EDIT#1: I put the two of them on cout and I had the same result. I don't know how to differentiate them.
Upvotes: 3
Views: 181
Reputation: 2196
The reason you're getting the same output for both is that they both point to the same literal (not exactly the same address, though).
Suppose you had this:
char userLoginName[] = "Smithlogin";
char password[] = "Smithpass";
char *_userLoginName, *_password;
_userLoginName = &userLoginName[0]; //1st way
_password = password; //2nd way
You'd have different outputs for _userLoginName and _password.
The array name is actually a pointer. So userLoginName is a pointer to the first element to an array of chars.
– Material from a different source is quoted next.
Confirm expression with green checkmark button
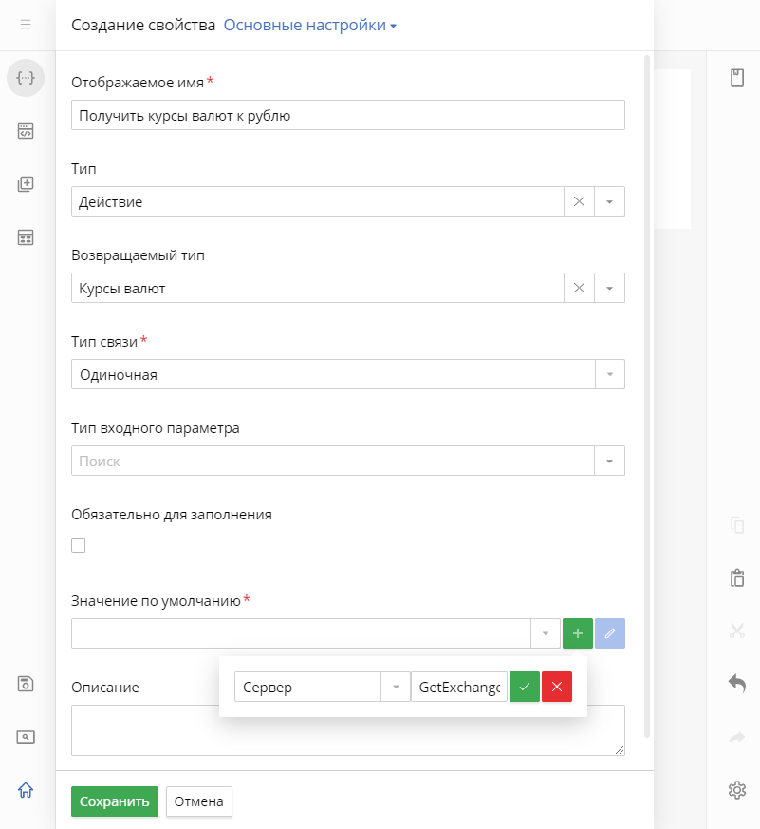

So for the [] operator. Say you have and array called arr. arr[x] is actually *(arr + x). It moves the pointer by the specified amount to point to what you want and dereferences it.
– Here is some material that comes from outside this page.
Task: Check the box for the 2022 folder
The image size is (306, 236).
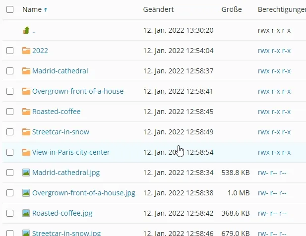Action: (10, 51)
Your two methods of assigning a pointer do essentially the same thing if they are operating on the same array though, but only because you're looking at element 0.
Upvotes: 0
Reputation: 208323
They are basically the same. Arrays when used as rvalues decay into pointers to the first element, so the expression _password = password;
is implicitly converted to _password = &password[0];
Upvotes: 3
Reputation: 224844
Yes, these two examples are the same. The array password
decays to a pointer to its first element in your second example, so they're semantically identical.